Com muito jogo de cintura, eles driblam os perrengues que aparecem. O primeiro desafio foi se adaptar aos quatro metros de espaço interno de Penélope. O casal dorme e faz suas refeições na Kombi, mas, para ir ao banheiro, por exemplo, precisa contar com a sorte.

— Se não conhecemos alguém que tem um banheiro, outro alguém nos leva até uma pessoa ou lugar que tenha. Às vezes, paramos em uma escola ou igreja — conta. — É mais natural do que se imagina. E, se não acharmos ninguém, tem balde, lenço umedecido. Para tudo se dá um jeito.

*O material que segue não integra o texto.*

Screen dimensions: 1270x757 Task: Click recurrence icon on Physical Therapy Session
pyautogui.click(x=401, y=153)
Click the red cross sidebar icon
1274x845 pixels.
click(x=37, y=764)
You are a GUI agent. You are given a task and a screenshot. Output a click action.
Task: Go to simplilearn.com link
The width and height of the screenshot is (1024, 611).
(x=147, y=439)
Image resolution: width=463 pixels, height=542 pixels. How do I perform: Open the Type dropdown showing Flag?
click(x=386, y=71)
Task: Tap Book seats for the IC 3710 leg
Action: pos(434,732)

Eles já ficaram sem lugar para tomar banho, sem internet, sem o ar-condicionado do carro e até sem o próprio automóvel, que parou de funcionar no meio da viagem. Vivem com poucas mudas de roupas, o equipamento de trabalho e alguns utensílios, e garantem não sentir falta de quase nada além de suas famílias, que, aliás, apoiaram completamente a empreitada.

Thiago e Tainá não só recebem apoio como também oferecem ajuda no caminho. Uma das ações foi a doação de brinquedos para crianças do acampamento Marielle Franco, no Distrito Federal, no Natal. A campanha foi apelidada de “Pené Noel”.

— Eu sempre participei de ações sociais e, com a Pené, não tive como não pensar em algo. Planejamos fazer doações de livros, alimentos ou brinquedos em todos os lugares pelos quais vamos passar — projeta Tainá.

Para quem sonha com essa liberdade de pegar a estrada sem destino certo e sem data para voltar, a dupla aconselha seguir o coração.

— Só vai! Vale a pena! Se não der certo, volta. Nós temos encontrado pessoas que viajam de diferentes maneiras, de Kombi, Fusca, motorhome. Não existe a condição perfeita. Se formos esperar para ter aquela quantidade de dinheiro que achamos necessária, a viagem nunca sai — diz Tainá. — Na estrada, podemos conhecer lugares e pessoas novas a todo instante. Os perrengues existem, mas são mínimos comparados às vantagens. A gente precisa aproveitar a vida. Não sabemos até quando vai ser possível. Nada é definitivo.